Het verhaal van de tulp in Nederland begint overigens niet bij Clusius,
maar bij de Vlaming Ogier de Busbecq. Deze man was gezant bij het hof
van Sultan Süleyman de Grote in Constantinopel in de 16e eeuw. De
Busbecq was een liefhebber van bloemen en de sultan had een
schitterende tuin met de mooiste exemplaren waarin o.a. prachtige tulpen
bloeiden. Maar niet alleen in de tuin van de sultan en bij andere rijke
Turken stonden mooie tulpen, ook gewoon langs de weg, in het wild,
bloeiden tulpen.
De gezant kocht een aantal tulpen van Turkse handelaren en nam ze mee
naar Europa. Het toeval wilde dat hij een goede vriend was van Clusius,
die in Leiden een botanische tuin had. Daar kweekte hij voornamelijk
medicinale planten voorwetenschappelijk onderzoek naar
geneesmiddelen. Carolus Clusius was een beroemd botanicus en De
Busbecq gaf een aantal tulpenbollen aan zijn vriend in het vertrouwen dat
ze in de tuin in Leiden, onder leiding van Clusius, tot bloei zouden komen.

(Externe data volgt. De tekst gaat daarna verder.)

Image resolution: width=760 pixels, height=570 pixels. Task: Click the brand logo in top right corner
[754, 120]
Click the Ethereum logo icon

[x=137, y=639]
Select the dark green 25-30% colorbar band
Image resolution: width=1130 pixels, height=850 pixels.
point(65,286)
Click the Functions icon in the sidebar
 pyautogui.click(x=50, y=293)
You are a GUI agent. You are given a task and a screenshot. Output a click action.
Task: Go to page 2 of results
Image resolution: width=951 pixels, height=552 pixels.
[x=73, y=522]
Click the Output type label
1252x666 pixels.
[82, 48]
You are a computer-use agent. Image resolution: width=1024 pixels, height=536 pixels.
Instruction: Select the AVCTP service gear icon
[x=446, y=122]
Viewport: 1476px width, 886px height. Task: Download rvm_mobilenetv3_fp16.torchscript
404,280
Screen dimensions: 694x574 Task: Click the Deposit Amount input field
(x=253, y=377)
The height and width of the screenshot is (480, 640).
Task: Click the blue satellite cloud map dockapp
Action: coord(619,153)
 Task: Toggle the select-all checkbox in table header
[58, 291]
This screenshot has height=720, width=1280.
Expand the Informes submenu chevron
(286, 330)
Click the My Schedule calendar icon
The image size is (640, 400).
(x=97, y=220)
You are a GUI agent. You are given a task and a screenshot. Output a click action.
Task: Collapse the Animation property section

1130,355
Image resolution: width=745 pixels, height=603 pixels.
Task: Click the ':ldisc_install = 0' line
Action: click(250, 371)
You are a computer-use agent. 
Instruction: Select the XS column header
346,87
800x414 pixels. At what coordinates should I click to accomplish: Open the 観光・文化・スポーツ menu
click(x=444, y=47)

Zijn vertrouwen werd niet beschaamd want het succes bleef niet uit. De
bollen groeiden voorspoedig in de Leidse tuin en het duurde niet lang of
ook in andere tuinen in Holland bloeiden tulpen.
Nu was het niet zo dat tulpen alleen in Turkije voorkwamen. Ze groeiden
van China tot de landen aan de Middellandse Zee. Het verschil was wel
dat ze in Turkije in cultuur waren gebracht en dat daarom de mooiste
tulpen uit Turkije kwamen. In het Ottomaanse Rijk was er al een levendige
handel in tulpen en iedere Turk die meende mee te tellen moest voor zijn
status wel een collectie mooie kostbare tulpen in zijn tuin hebben.